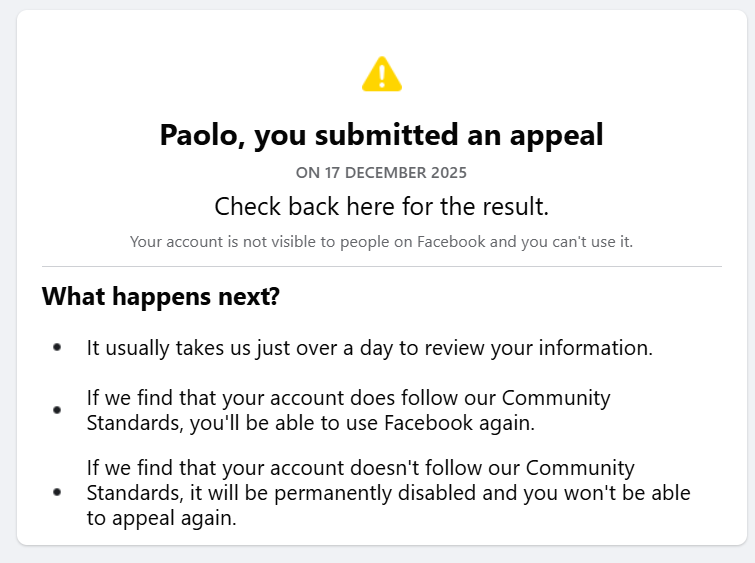Select "Check back here for the result" text
The image size is (755, 563).
tap(381, 207)
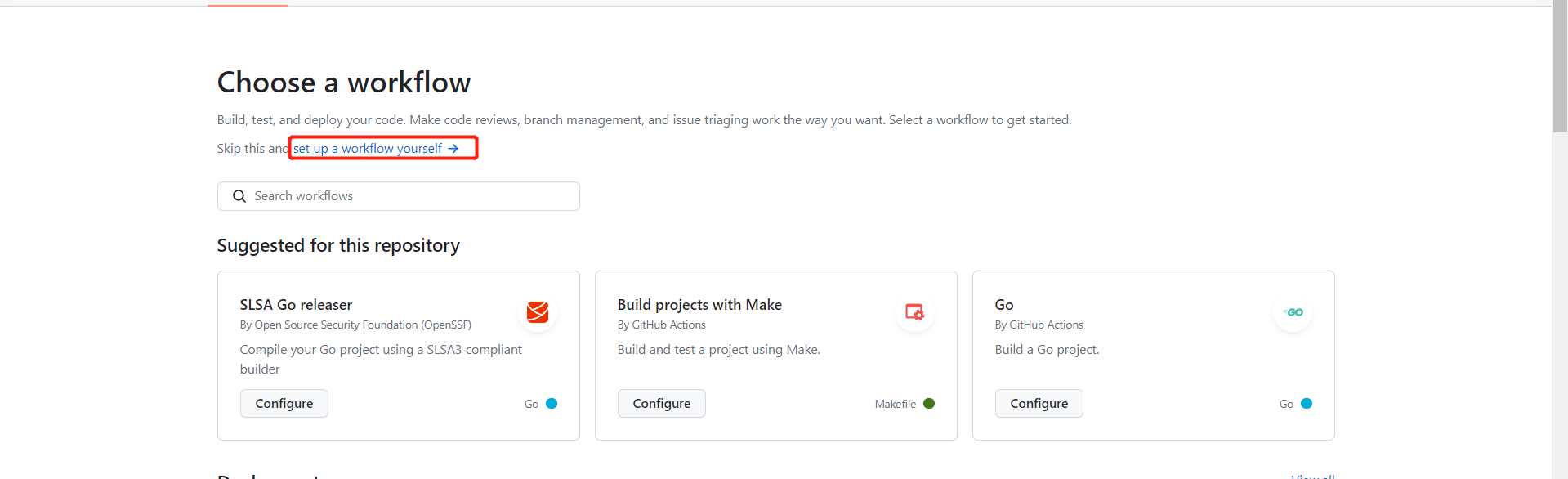Image resolution: width=1568 pixels, height=479 pixels.
Task: Focus the Search workflows field
Action: click(x=409, y=196)
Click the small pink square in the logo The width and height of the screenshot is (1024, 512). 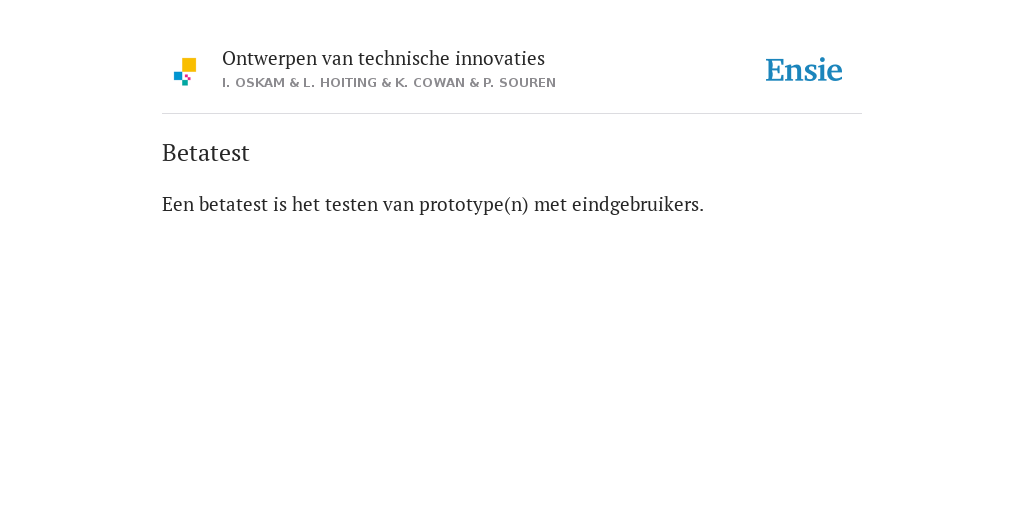pyautogui.click(x=188, y=77)
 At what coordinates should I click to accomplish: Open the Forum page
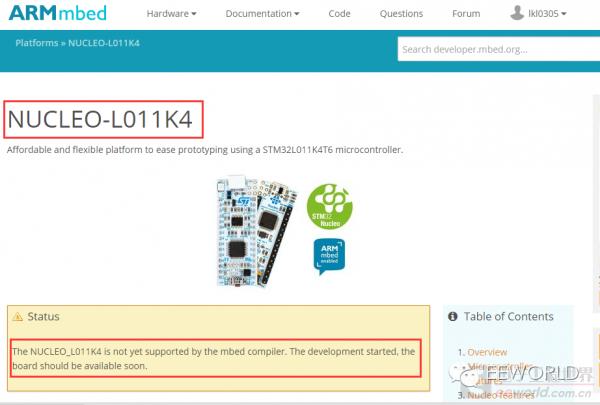[466, 13]
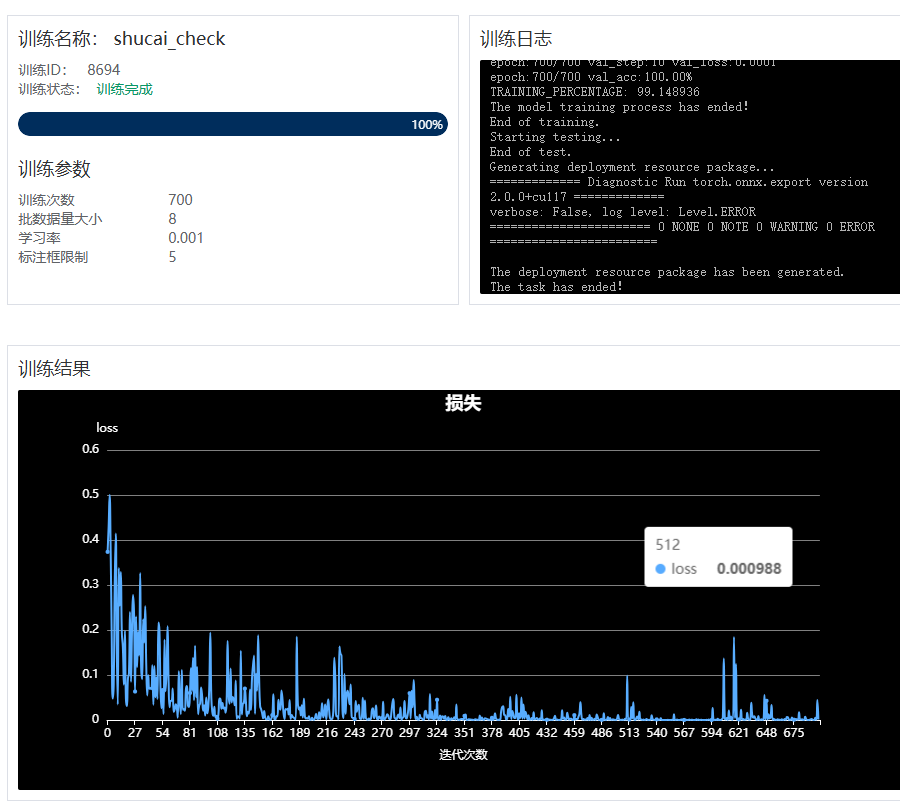This screenshot has height=802, width=900.
Task: Select log line "The task has ended!"
Action: (x=556, y=287)
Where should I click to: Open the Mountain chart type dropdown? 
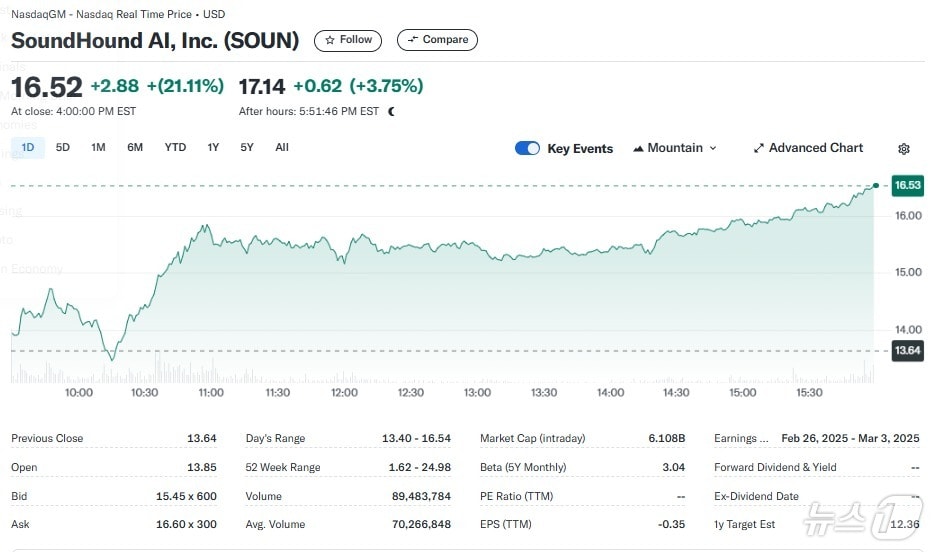pos(675,148)
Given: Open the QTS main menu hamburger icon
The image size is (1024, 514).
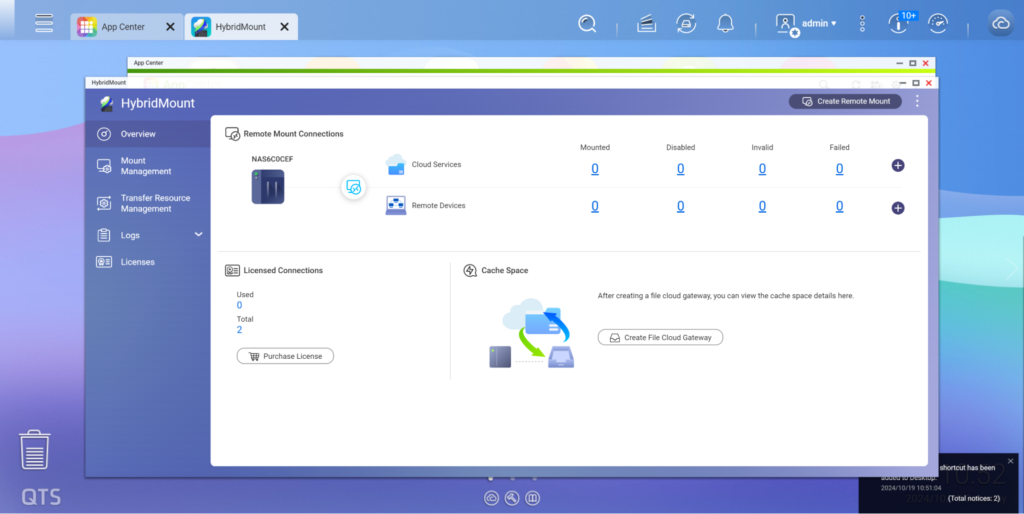Looking at the screenshot, I should (x=44, y=23).
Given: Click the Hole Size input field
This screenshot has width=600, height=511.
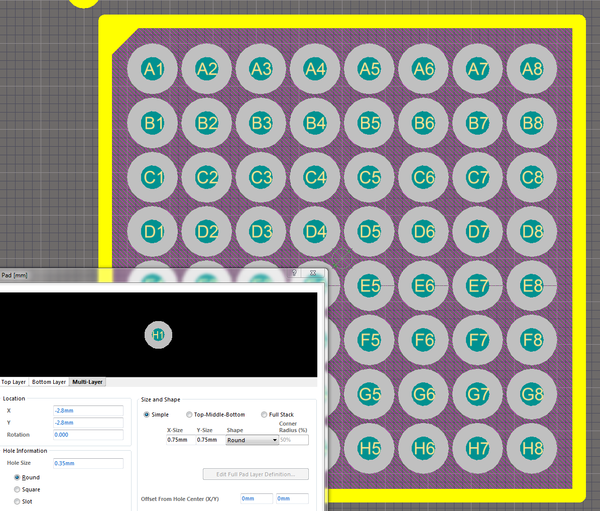Looking at the screenshot, I should (88, 463).
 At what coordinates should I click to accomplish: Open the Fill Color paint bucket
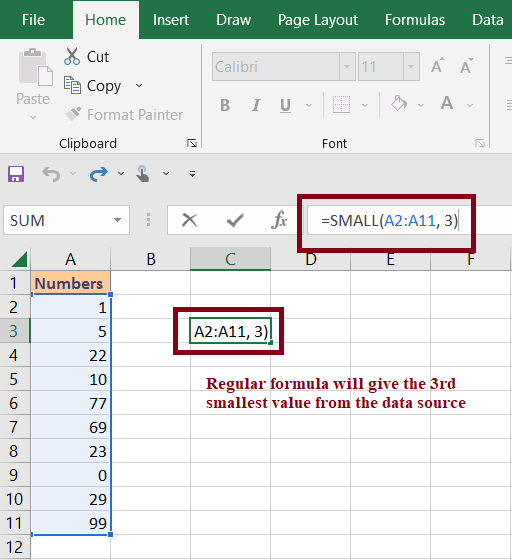(x=399, y=104)
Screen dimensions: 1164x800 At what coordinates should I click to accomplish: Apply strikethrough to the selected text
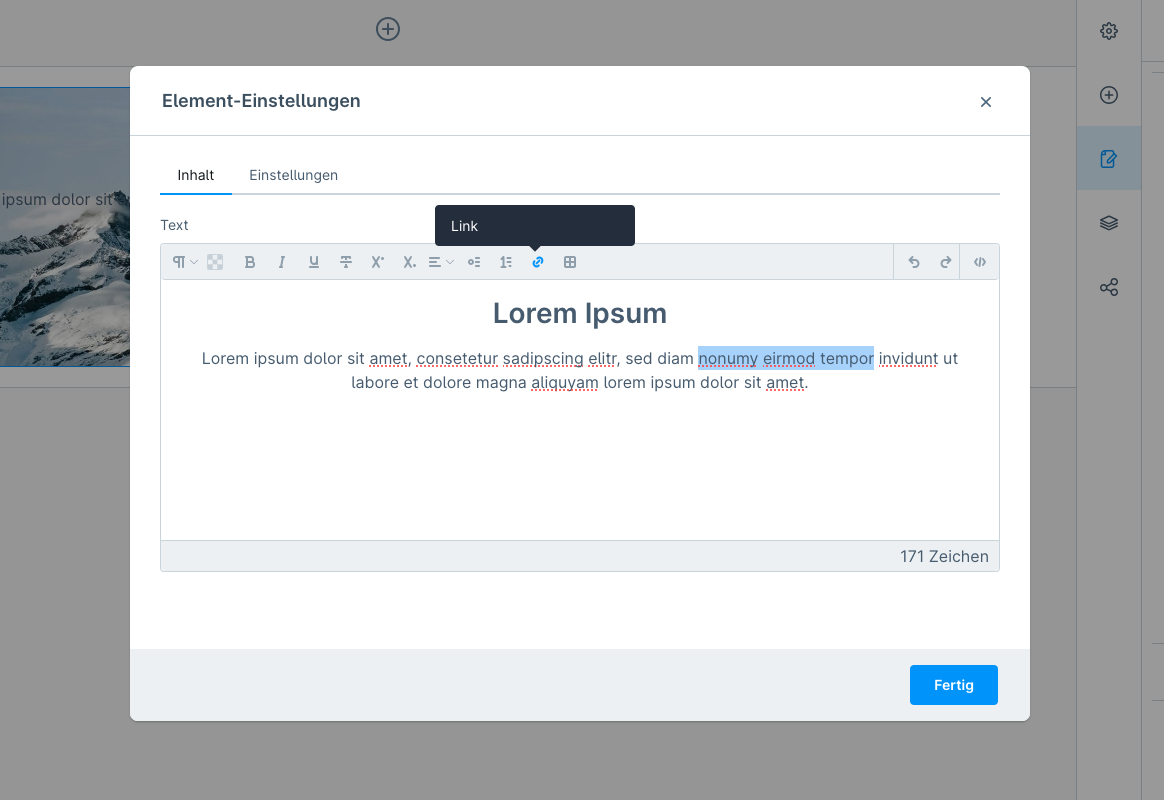346,262
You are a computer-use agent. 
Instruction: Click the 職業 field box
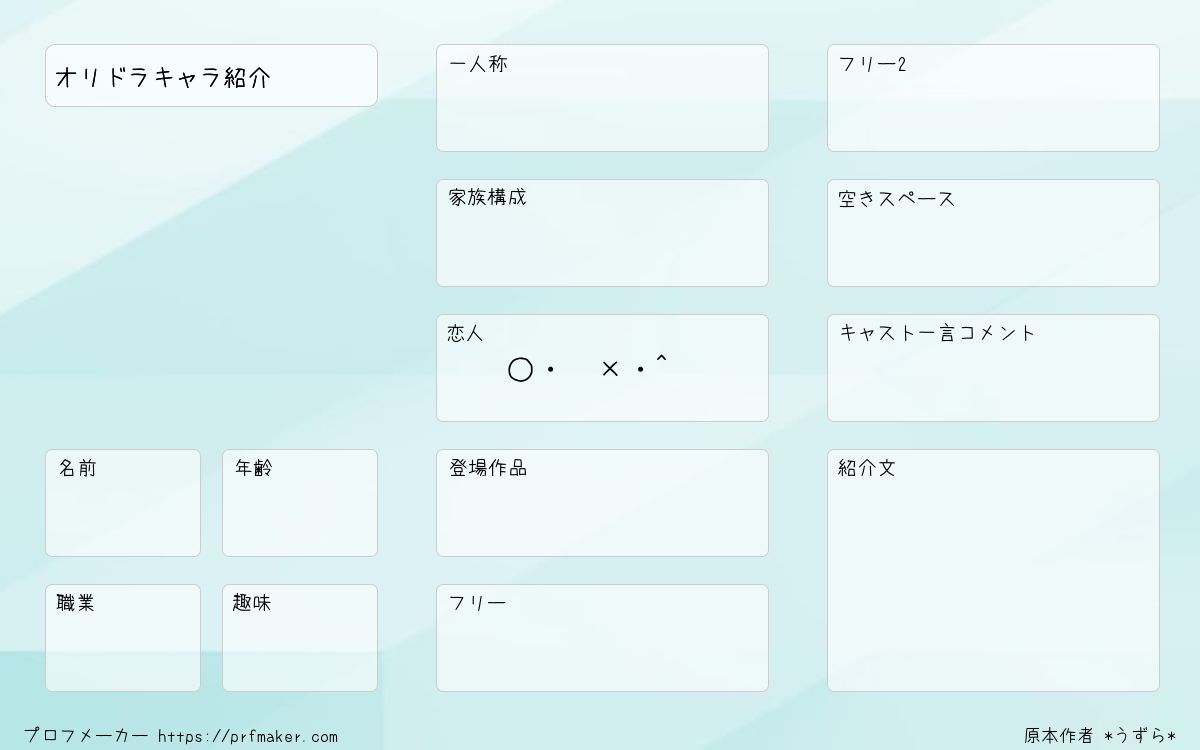123,638

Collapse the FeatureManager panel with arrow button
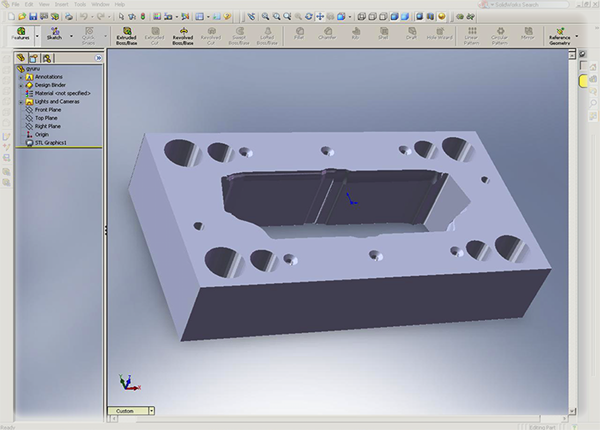coord(99,59)
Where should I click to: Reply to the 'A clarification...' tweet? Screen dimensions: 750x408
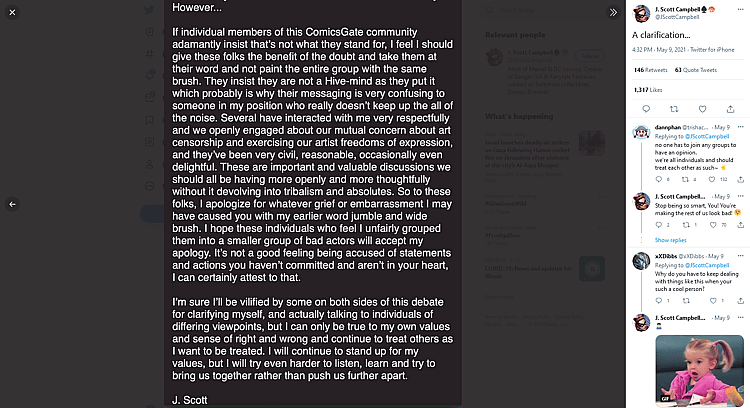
■ ■ ■ ■ ■ ■ ■
▶ _Task description_: Filter the entries and copy out every line with the word "Given".

▶ _Output of the exercise_:
Given: Open the QTS main menu hamburger icon
Given: Click the Hole Size input field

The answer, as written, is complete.